Mascotte’s report states the matter could not be definitely ascertained because Dr Wu at that point terminated the meeting by resigning on the spot.
The bottom line for Mascotte investors is an impairment charge of HK$844.6 million (US$109 million) which, improbably, was listed as the second most important factor in the company’s HK$963 million loss before tax, behind a HK$104.4 million deficit from finance costs.
Positive comparatives offer no consolation
Good news was thin on the ground and came only from comparisons against the previous year’s figures, with that HK$845 million impairment at least down from the HK$1.9 billion written off from the previous period, again in connection with the Sun Materials fiasco, and at that point put down to a hydroflouric acid problem which had not been spotted in due diligence and would further delay the onset of production of polysilicon.
Unsurprisingly, commercial polysilicon production never started at the Yi-Lan plant.
Despite any comparative progress, the balance sheet at the end of September showed a total deficit of HK$634 million, up from HK$236 million at the end of the previous financial year, which ended on March 31.
There is little succour either from the company’s regional sales profile with the majority of sales some HK$26.6 million in the waning European market. Sales fell across every region but the falls were more marked Hong Kong and China.

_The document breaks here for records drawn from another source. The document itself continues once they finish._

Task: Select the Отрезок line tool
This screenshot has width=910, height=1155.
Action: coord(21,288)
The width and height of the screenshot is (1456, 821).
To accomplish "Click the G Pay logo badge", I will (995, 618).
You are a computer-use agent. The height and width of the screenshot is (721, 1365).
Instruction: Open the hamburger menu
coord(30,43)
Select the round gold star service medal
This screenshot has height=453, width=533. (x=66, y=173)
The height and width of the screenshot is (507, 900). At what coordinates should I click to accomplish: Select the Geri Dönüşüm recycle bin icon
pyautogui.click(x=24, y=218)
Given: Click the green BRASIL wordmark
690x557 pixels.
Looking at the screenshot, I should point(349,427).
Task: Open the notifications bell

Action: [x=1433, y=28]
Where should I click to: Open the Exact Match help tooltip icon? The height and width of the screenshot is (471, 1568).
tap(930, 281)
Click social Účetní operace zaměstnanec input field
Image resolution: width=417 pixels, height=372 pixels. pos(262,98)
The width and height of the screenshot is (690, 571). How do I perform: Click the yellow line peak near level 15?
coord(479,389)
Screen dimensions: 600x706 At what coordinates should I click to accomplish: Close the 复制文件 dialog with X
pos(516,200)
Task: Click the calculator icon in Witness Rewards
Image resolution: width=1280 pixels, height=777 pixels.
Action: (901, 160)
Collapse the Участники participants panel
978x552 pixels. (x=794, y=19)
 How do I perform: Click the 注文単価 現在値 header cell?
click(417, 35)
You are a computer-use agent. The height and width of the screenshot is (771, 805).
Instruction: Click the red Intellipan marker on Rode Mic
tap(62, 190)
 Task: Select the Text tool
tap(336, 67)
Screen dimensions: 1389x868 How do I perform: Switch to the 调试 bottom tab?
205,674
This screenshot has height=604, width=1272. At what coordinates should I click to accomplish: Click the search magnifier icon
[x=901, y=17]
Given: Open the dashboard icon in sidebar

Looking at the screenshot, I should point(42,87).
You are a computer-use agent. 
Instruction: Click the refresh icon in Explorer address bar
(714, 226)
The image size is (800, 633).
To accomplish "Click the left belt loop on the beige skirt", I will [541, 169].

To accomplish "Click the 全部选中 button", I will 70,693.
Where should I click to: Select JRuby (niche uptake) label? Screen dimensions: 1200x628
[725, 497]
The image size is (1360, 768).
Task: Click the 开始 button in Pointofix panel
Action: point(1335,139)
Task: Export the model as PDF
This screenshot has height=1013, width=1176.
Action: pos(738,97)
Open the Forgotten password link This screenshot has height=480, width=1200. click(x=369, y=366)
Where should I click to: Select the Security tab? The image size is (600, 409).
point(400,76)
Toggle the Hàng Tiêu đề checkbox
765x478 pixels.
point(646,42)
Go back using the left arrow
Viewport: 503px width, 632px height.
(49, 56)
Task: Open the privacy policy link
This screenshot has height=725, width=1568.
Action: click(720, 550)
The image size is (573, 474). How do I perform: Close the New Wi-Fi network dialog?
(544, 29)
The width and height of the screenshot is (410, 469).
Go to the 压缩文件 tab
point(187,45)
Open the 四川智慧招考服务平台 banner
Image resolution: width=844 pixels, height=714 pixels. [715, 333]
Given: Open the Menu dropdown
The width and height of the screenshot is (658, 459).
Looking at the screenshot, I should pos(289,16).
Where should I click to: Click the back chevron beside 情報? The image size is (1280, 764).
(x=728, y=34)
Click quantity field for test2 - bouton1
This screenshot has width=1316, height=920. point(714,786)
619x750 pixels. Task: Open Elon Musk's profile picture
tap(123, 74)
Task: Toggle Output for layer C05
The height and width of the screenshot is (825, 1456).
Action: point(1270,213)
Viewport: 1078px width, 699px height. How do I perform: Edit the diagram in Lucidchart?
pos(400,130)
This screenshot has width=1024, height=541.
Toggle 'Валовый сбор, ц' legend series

With the embattled company trying to persuade shareholders to accept the renegotiation of the terms of an HK$885 million bond by issuing shares which could amount to more than 44% of the stock, if converted, the future certainly does appear challenging for Mascotte.
Given the circumstances, the HK$29,000 (US$3,740) profit delivered from Mascotte’s camera accessories business was not much of a filip. Quite a lot more camera parts will have to be shifted to turn Mascotte around.